(Beginning of Material for the task)

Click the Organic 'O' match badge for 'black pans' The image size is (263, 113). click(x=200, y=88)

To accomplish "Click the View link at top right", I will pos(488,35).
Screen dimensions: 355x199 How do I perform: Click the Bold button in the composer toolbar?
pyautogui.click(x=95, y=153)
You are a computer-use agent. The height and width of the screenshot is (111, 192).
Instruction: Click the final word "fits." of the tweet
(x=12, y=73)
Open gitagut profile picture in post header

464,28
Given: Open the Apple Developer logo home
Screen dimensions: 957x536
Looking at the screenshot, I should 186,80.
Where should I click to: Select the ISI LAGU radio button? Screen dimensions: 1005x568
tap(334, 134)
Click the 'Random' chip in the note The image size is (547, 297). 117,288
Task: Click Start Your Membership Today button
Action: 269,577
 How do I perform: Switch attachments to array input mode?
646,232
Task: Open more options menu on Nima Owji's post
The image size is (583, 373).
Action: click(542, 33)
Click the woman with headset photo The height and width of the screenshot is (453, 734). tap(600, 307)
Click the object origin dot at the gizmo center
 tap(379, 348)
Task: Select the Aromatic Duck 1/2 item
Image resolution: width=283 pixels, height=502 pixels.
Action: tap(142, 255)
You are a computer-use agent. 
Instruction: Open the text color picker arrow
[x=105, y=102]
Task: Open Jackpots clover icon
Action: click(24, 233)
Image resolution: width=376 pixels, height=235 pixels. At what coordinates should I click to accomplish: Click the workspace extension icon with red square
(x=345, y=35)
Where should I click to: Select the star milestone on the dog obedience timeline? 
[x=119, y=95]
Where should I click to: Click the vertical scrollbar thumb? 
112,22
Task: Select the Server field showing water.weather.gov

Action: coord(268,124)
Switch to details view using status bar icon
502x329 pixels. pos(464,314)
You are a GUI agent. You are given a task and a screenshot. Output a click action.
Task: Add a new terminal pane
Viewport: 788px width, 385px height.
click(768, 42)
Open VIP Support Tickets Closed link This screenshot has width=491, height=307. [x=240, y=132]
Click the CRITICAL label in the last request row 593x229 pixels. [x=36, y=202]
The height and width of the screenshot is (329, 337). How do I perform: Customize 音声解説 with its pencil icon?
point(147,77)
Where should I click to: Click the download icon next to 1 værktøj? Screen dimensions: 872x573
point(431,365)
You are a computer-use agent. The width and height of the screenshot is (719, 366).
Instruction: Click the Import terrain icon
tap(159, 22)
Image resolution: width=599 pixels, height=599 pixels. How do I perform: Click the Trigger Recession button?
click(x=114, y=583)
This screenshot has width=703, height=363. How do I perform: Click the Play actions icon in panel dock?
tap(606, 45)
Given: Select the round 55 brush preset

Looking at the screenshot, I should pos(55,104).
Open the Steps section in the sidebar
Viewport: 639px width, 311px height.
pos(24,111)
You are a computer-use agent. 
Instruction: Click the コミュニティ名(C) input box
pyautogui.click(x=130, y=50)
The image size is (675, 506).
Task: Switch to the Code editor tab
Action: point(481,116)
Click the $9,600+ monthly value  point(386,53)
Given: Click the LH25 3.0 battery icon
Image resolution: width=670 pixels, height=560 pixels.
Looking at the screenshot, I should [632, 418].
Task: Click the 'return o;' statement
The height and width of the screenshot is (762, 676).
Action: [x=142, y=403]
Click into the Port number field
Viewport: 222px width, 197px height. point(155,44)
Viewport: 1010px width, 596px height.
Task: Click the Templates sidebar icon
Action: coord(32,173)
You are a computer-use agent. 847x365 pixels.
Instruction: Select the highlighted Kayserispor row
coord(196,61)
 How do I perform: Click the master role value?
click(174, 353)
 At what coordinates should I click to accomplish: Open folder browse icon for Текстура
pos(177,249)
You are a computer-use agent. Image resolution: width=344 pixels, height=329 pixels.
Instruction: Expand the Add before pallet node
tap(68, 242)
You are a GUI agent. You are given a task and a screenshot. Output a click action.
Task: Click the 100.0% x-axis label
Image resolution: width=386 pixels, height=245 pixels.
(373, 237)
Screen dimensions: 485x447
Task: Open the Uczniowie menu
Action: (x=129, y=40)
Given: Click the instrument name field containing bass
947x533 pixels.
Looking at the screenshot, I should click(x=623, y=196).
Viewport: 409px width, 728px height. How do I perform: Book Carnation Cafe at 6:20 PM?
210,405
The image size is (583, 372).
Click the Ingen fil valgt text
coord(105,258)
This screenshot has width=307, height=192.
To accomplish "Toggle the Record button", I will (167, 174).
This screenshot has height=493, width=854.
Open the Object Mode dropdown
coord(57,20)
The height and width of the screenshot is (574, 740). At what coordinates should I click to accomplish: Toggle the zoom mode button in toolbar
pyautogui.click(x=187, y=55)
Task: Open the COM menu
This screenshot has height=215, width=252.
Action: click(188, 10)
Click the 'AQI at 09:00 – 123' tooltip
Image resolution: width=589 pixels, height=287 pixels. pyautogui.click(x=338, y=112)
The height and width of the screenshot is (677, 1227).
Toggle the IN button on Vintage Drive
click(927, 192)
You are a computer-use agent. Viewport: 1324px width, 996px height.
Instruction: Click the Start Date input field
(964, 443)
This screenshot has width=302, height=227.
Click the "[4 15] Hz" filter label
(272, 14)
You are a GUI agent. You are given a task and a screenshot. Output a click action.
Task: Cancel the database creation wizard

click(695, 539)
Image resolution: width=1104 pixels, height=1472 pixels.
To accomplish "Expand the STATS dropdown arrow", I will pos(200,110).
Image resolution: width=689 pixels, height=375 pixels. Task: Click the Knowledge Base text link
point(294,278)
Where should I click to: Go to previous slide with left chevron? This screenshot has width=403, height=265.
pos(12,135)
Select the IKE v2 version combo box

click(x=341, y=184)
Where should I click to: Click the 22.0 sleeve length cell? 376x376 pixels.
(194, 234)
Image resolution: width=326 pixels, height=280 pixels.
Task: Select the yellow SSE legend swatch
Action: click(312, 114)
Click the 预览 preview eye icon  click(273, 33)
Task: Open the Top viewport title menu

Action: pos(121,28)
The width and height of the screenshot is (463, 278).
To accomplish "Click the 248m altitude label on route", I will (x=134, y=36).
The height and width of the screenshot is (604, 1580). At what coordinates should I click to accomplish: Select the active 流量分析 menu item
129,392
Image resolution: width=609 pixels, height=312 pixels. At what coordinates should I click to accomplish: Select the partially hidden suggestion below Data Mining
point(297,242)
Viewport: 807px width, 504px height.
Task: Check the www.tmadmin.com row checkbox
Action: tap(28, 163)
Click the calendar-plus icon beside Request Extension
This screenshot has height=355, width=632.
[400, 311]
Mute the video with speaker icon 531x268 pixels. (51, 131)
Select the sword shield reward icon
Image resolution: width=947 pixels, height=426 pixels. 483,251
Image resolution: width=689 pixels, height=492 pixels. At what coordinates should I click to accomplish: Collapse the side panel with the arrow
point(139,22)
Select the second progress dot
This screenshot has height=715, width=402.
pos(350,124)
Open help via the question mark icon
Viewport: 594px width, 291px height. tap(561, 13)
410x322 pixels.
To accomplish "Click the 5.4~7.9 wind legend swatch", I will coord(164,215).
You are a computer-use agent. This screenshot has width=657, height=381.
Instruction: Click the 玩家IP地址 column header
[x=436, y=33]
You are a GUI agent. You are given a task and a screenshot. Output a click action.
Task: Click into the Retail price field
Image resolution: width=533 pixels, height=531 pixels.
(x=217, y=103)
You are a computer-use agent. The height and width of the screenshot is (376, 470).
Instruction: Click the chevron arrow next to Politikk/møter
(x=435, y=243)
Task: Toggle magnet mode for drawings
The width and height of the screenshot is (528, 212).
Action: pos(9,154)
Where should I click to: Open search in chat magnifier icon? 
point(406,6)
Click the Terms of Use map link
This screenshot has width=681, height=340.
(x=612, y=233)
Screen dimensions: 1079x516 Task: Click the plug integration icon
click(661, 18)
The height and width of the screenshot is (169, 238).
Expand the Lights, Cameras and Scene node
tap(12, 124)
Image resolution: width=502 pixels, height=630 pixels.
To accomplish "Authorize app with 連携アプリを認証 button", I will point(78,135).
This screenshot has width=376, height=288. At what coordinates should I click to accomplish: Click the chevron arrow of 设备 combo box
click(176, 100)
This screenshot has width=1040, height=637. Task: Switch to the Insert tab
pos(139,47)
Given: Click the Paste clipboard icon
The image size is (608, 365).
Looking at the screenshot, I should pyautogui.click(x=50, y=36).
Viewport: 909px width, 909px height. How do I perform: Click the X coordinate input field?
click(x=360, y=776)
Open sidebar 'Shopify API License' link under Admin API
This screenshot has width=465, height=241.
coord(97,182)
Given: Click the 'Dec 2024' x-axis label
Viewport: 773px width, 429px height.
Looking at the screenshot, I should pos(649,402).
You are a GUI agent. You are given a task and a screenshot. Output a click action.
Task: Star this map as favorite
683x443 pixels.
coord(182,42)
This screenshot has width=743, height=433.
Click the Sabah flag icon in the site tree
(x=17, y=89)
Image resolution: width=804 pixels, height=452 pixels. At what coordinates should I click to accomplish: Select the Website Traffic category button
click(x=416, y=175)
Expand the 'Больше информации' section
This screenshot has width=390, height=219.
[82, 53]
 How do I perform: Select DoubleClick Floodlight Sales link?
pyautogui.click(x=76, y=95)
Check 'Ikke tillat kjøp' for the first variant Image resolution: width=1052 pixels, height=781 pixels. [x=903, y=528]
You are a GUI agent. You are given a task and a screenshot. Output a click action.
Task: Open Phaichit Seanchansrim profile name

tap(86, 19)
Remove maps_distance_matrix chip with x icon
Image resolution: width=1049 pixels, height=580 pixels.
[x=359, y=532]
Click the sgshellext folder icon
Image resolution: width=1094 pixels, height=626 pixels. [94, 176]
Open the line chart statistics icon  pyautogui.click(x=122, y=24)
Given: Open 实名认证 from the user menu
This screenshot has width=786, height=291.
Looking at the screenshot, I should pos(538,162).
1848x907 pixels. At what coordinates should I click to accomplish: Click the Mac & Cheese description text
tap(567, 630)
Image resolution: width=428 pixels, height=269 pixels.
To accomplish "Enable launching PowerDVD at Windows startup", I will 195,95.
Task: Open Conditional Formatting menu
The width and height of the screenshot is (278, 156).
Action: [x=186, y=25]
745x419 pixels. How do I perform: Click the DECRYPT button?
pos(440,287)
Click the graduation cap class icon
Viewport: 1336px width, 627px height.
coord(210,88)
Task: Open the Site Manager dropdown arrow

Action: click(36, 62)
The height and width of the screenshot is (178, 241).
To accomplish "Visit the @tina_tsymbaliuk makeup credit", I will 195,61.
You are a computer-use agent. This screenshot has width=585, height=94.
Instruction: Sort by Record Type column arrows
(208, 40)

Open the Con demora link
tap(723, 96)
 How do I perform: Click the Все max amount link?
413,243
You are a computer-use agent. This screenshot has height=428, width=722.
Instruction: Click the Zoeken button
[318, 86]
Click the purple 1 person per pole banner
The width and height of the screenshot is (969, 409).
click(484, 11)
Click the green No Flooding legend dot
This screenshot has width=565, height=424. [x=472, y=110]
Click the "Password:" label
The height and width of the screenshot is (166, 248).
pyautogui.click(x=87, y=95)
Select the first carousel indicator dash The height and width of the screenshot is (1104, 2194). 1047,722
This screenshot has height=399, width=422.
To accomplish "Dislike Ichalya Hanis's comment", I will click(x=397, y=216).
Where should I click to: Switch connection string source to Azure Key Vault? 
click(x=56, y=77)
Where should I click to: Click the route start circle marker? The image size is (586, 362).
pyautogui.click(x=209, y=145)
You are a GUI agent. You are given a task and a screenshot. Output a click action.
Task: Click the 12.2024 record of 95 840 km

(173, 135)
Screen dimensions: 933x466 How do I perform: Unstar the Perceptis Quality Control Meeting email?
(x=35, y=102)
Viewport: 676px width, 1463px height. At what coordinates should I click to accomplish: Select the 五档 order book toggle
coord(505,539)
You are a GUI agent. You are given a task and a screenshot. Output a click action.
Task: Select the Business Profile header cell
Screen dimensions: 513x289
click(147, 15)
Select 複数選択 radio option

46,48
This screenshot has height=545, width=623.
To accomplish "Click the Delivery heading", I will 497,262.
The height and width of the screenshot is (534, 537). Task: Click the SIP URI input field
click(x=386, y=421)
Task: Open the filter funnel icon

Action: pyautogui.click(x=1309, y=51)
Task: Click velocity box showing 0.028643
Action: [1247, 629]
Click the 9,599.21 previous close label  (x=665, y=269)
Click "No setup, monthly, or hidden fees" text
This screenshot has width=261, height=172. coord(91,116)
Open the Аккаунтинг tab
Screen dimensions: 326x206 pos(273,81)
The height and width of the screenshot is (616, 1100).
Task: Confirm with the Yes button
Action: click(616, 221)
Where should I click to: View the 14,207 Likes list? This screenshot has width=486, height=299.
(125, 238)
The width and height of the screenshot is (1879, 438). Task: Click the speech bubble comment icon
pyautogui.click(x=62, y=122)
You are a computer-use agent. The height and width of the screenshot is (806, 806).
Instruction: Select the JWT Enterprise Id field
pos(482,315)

(End of Material for the task)

Task to complete:
An exact copy of the lines from the one containing "setup, monthly, or" through the end of the data above is the whole answer.

Written answer:
Click "No setup, monthly, or hidden fees" text
This screenshot has width=261, height=172. coord(91,116)
Open the Аккаунтинг tab
Screen dimensions: 326x206 pos(273,81)
The height and width of the screenshot is (616, 1100).
Task: Confirm with the Yes button
Action: click(616, 221)
Where should I click to: View the 14,207 Likes list? This screenshot has width=486, height=299.
(125, 238)
The width and height of the screenshot is (1879, 438). Task: Click the speech bubble comment icon
pyautogui.click(x=62, y=122)
You are a computer-use agent. The height and width of the screenshot is (806, 806).
Instruction: Select the JWT Enterprise Id field
pos(482,315)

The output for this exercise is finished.